>>>>
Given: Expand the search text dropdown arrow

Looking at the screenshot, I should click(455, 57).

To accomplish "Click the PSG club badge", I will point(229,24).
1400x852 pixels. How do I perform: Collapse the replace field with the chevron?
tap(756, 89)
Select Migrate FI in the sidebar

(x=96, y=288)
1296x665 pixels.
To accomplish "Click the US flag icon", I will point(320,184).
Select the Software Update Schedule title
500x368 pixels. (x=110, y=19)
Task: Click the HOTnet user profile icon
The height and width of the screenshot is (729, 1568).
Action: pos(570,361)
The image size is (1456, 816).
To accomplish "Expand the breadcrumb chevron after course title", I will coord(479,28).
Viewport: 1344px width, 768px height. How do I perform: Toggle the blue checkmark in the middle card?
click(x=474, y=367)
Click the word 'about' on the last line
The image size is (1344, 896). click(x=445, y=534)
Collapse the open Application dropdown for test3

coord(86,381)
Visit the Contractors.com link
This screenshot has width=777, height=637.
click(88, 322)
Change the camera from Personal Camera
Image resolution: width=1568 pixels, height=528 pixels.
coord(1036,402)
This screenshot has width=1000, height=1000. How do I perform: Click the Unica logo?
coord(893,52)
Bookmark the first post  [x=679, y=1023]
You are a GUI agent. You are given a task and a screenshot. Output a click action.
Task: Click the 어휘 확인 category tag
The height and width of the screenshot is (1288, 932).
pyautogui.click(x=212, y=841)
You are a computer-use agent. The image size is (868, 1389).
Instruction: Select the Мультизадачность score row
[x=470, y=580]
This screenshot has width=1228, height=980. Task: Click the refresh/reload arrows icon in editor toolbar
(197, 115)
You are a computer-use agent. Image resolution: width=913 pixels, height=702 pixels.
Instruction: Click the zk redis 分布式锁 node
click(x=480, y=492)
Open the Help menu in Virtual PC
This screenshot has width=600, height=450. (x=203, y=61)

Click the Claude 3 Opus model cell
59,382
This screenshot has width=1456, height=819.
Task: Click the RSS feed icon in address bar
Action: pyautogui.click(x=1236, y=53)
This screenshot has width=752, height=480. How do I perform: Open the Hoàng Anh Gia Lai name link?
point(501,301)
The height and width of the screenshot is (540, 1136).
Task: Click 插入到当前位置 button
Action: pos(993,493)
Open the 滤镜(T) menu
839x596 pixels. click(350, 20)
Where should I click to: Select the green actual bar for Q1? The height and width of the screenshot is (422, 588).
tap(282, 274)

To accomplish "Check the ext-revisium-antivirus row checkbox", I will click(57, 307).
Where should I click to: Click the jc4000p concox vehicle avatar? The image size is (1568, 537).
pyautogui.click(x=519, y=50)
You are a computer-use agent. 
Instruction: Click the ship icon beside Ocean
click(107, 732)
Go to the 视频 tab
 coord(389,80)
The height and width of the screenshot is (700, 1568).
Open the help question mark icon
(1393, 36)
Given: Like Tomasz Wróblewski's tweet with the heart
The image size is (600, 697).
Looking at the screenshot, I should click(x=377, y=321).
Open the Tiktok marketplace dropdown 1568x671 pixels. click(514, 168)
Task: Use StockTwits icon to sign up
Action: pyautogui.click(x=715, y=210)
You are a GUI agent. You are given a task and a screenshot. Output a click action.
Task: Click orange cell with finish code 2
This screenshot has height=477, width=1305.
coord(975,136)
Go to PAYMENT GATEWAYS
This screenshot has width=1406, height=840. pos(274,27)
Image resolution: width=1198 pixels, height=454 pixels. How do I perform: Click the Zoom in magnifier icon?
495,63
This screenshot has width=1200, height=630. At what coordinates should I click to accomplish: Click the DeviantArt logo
<<<<
• _Work item_: All entries should be given again precisely as they appear above.

• _Response to the exercise_:
Given: Expand the search text dropdown arrow

Looking at the screenshot, I should click(455, 57).

To accomplish "Click the PSG club badge", I will point(229,24).
1400x852 pixels. How do I perform: Collapse the replace field with the chevron?
tap(756, 89)
Select Migrate FI in the sidebar

(x=96, y=288)
1296x665 pixels.
To accomplish "Click the US flag icon", I will point(320,184).
Select the Software Update Schedule title
500x368 pixels. (x=110, y=19)
Task: Click the HOTnet user profile icon
The height and width of the screenshot is (729, 1568).
Action: pos(570,361)
The image size is (1456, 816).
To accomplish "Expand the breadcrumb chevron after course title", I will coord(479,28).
Viewport: 1344px width, 768px height. How do I perform: Toggle the blue checkmark in the middle card?
click(x=474, y=367)
Click the word 'about' on the last line
The image size is (1344, 896). click(x=445, y=534)
Collapse the open Application dropdown for test3

coord(86,381)
Visit the Contractors.com link
This screenshot has width=777, height=637.
click(88, 322)
Change the camera from Personal Camera
Image resolution: width=1568 pixels, height=528 pixels.
coord(1036,402)
This screenshot has width=1000, height=1000. How do I perform: Click the Unica logo?
coord(893,52)
Bookmark the first post  [x=679, y=1023]
You are a GUI agent. You are given a task and a screenshot. Output a click action.
Task: Click the 어휘 확인 category tag
The height and width of the screenshot is (1288, 932).
pyautogui.click(x=212, y=841)
You are a computer-use agent. The image size is (868, 1389).
Instruction: Select the Мультизадачность score row
[x=470, y=580]
This screenshot has width=1228, height=980. Task: Click the refresh/reload arrows icon in editor toolbar
(197, 115)
You are a computer-use agent. Image resolution: width=913 pixels, height=702 pixels.
Instruction: Click the zk redis 分布式锁 node
click(x=480, y=492)
Open the Help menu in Virtual PC
This screenshot has width=600, height=450. (x=203, y=61)

Click the Claude 3 Opus model cell
59,382
This screenshot has width=1456, height=819.
Task: Click the RSS feed icon in address bar
Action: pyautogui.click(x=1236, y=53)
This screenshot has width=752, height=480. How do I perform: Open the Hoàng Anh Gia Lai name link?
point(501,301)
The height and width of the screenshot is (540, 1136).
Task: Click 插入到当前位置 button
Action: pos(993,493)
Open the 滤镜(T) menu
839x596 pixels. click(350, 20)
Where should I click to: Select the green actual bar for Q1? The height and width of the screenshot is (422, 588).
tap(282, 274)

To accomplish "Check the ext-revisium-antivirus row checkbox", I will click(57, 307).
Where should I click to: Click the jc4000p concox vehicle avatar? The image size is (1568, 537).
pyautogui.click(x=519, y=50)
You are a computer-use agent. 
Instruction: Click the ship icon beside Ocean
click(107, 732)
Go to the 视频 tab
 coord(389,80)
The height and width of the screenshot is (700, 1568).
Open the help question mark icon
(1393, 36)
Given: Like Tomasz Wróblewski's tweet with the heart
The image size is (600, 697).
Looking at the screenshot, I should click(x=377, y=321).
Open the Tiktok marketplace dropdown 1568x671 pixels. click(514, 168)
Task: Use StockTwits icon to sign up
Action: pyautogui.click(x=715, y=210)
You are a GUI agent. You are given a task and a screenshot. Output a click action.
Task: Click orange cell with finish code 2
This screenshot has height=477, width=1305.
coord(975,136)
Go to PAYMENT GATEWAYS
This screenshot has width=1406, height=840. pos(274,27)
Image resolution: width=1198 pixels, height=454 pixels. How do I perform: Click the Zoom in magnifier icon?
495,63
This screenshot has width=1200, height=630. At what coordinates should I click to accomplish: Click the DeviantArt logo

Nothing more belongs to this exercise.